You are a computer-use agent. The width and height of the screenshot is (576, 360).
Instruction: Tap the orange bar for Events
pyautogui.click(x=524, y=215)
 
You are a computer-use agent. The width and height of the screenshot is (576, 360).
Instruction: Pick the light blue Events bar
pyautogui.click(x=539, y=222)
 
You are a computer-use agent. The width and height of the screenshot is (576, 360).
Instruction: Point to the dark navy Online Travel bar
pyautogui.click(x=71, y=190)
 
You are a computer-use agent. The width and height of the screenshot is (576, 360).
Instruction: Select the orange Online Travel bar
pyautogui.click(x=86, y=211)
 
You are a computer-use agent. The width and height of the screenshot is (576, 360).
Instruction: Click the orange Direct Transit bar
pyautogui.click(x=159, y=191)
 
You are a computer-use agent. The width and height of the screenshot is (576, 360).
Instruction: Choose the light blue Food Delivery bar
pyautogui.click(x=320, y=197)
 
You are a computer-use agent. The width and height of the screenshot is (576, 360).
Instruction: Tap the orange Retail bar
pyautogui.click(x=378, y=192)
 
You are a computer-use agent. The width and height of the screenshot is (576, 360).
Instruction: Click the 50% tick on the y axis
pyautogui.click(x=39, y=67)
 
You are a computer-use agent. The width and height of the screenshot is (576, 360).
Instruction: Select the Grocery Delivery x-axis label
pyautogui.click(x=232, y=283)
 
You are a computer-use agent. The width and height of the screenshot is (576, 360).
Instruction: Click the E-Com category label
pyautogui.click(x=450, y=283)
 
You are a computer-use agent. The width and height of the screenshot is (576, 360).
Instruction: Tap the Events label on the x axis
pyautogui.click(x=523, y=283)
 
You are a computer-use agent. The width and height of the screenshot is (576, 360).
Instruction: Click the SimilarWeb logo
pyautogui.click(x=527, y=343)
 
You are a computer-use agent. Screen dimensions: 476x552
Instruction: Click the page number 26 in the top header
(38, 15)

━━━

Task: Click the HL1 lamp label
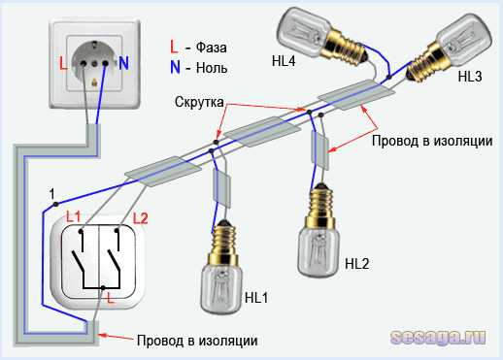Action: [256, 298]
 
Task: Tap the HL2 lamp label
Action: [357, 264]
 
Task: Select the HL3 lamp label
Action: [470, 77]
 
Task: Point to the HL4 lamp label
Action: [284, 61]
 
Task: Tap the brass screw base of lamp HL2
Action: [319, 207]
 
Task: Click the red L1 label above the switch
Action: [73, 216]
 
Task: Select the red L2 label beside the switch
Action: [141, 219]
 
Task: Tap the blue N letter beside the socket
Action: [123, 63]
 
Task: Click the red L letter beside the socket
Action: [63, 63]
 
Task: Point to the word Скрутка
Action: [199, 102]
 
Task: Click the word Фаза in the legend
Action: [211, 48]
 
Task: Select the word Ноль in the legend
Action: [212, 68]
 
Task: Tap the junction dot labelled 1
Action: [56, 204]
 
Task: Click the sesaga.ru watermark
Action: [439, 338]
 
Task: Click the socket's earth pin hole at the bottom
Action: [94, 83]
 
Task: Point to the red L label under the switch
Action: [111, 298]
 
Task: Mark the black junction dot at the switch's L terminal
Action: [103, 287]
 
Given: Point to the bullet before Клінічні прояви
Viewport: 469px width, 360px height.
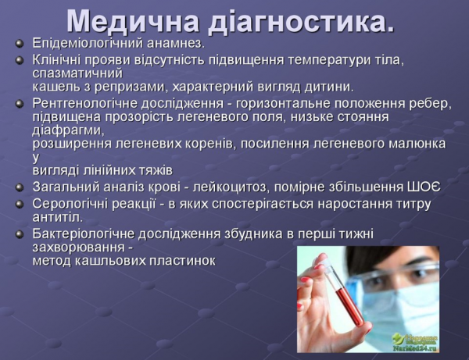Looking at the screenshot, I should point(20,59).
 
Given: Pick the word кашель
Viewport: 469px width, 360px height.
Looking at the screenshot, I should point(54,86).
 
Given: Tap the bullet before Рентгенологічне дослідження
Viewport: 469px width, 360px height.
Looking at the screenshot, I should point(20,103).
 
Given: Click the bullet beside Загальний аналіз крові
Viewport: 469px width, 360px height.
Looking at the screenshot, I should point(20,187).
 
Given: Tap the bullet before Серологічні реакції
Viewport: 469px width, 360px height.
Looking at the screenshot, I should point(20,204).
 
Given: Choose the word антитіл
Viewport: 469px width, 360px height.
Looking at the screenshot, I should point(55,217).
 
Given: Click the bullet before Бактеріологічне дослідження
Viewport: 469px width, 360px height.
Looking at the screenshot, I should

━━━

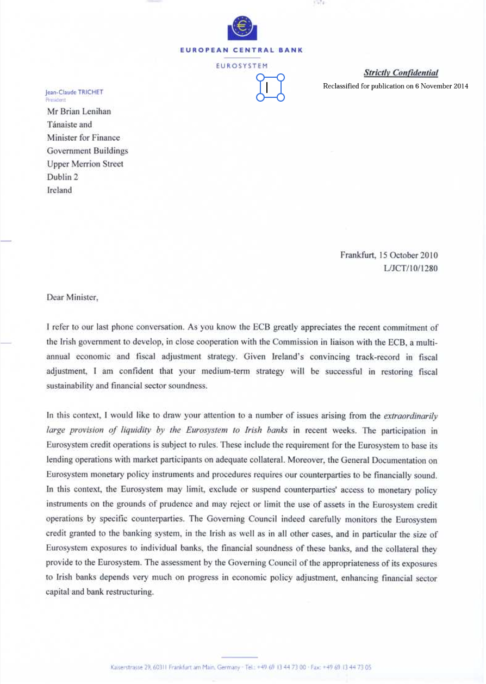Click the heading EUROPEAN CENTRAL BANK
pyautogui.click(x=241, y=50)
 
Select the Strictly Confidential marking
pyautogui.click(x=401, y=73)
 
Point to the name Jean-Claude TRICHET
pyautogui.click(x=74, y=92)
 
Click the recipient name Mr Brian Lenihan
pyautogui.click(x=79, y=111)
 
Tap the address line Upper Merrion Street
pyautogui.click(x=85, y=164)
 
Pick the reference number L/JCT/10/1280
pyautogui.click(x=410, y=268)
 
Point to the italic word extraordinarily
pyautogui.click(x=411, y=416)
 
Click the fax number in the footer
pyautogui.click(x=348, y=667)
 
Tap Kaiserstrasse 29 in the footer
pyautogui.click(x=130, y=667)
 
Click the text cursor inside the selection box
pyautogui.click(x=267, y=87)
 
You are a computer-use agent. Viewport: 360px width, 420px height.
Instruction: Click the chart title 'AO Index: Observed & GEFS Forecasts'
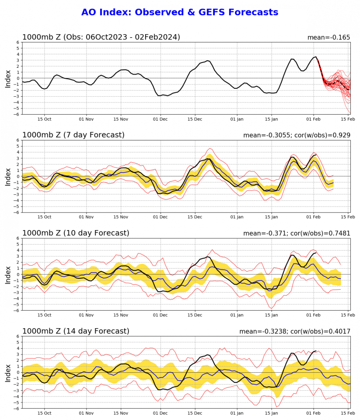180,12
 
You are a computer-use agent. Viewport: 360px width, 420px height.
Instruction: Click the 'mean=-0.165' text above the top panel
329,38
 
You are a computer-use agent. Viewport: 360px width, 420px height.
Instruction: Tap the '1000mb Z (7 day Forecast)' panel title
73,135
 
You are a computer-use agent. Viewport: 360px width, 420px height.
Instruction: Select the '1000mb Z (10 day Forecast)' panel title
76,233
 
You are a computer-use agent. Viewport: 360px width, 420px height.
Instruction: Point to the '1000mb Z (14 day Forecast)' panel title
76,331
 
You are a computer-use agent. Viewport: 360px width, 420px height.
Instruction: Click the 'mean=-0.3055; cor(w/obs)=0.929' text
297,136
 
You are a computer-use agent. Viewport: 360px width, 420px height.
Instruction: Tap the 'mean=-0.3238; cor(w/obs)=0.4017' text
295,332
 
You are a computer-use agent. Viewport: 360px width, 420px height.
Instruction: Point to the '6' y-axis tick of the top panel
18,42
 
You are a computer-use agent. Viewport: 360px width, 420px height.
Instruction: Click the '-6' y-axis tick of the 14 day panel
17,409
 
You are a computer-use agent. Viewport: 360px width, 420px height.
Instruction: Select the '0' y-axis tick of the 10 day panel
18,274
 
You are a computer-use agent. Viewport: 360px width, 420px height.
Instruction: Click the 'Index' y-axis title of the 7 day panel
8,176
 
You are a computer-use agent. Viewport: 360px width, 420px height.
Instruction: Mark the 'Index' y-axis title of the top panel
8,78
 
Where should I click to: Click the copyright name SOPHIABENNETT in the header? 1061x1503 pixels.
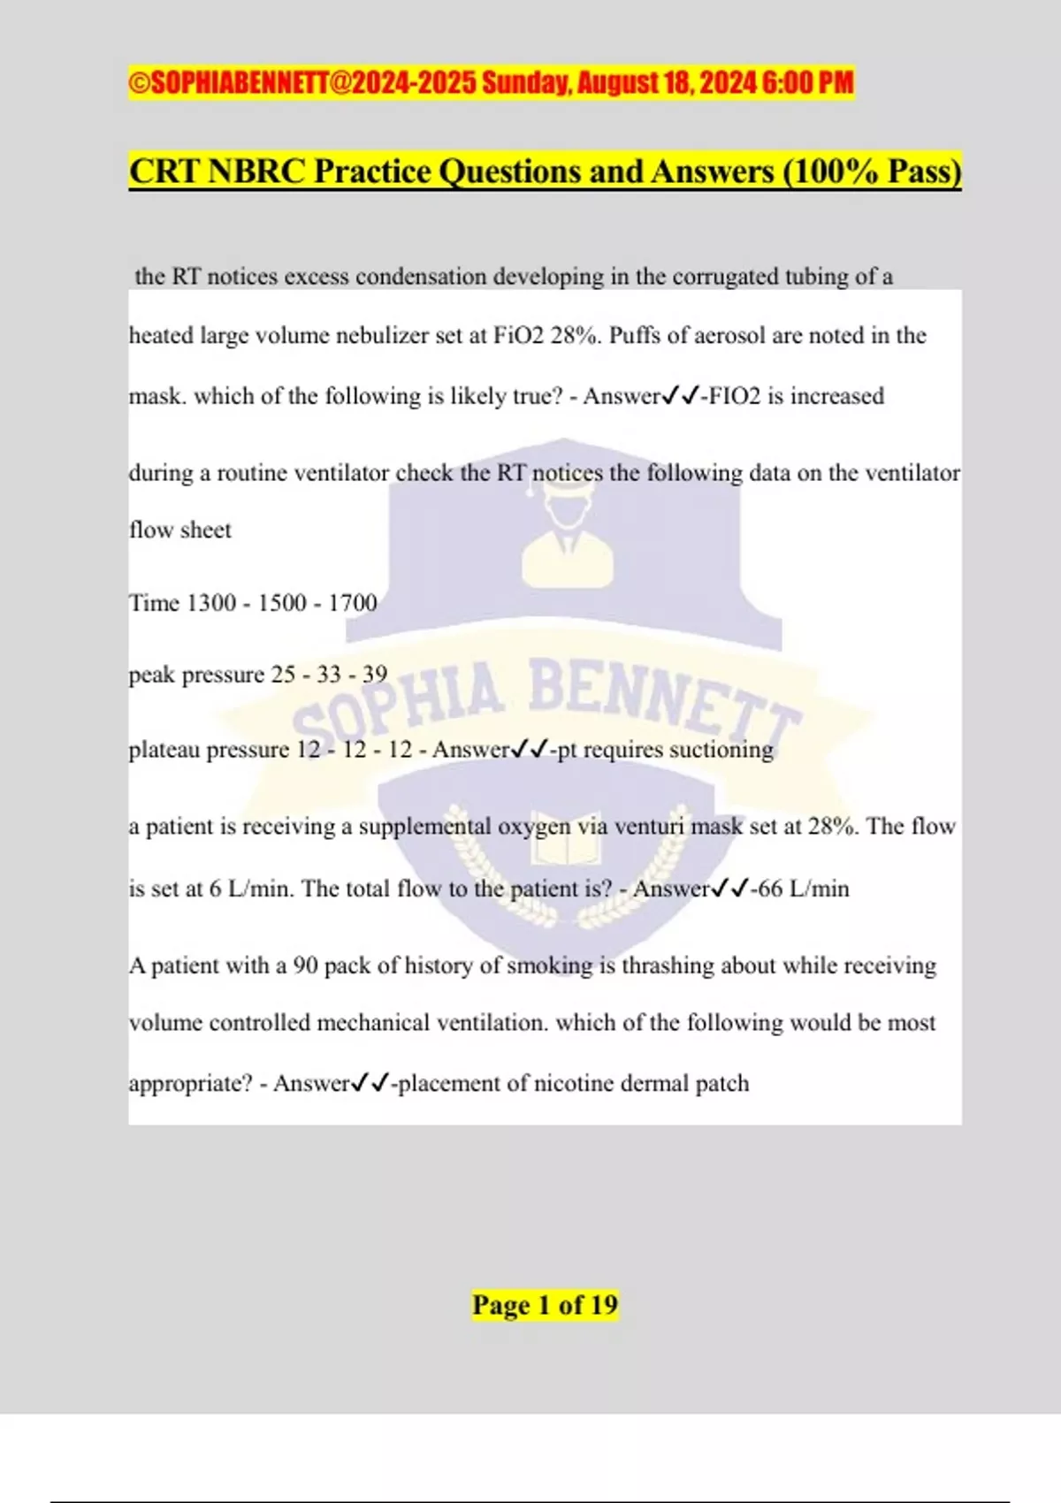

━━━

- What to produce:
Swap "marking" for "stamp" in the entries that begin at the line containing "Click the heading EUROPEAN CENTRAL BANK" and stop after the line containing "pyautogui.click(x=79, y=111)", leaving everything else unchanged and omitting the pictures.

- Expected output:
Click the heading EUROPEAN CENTRAL BANK
pyautogui.click(x=241, y=50)
 
Select the Strictly Confidential stamp
pyautogui.click(x=401, y=73)
 
Point to the name Jean-Claude TRICHET
pyautogui.click(x=74, y=92)
 
Click the recipient name Mr Brian Lenihan
pyautogui.click(x=79, y=111)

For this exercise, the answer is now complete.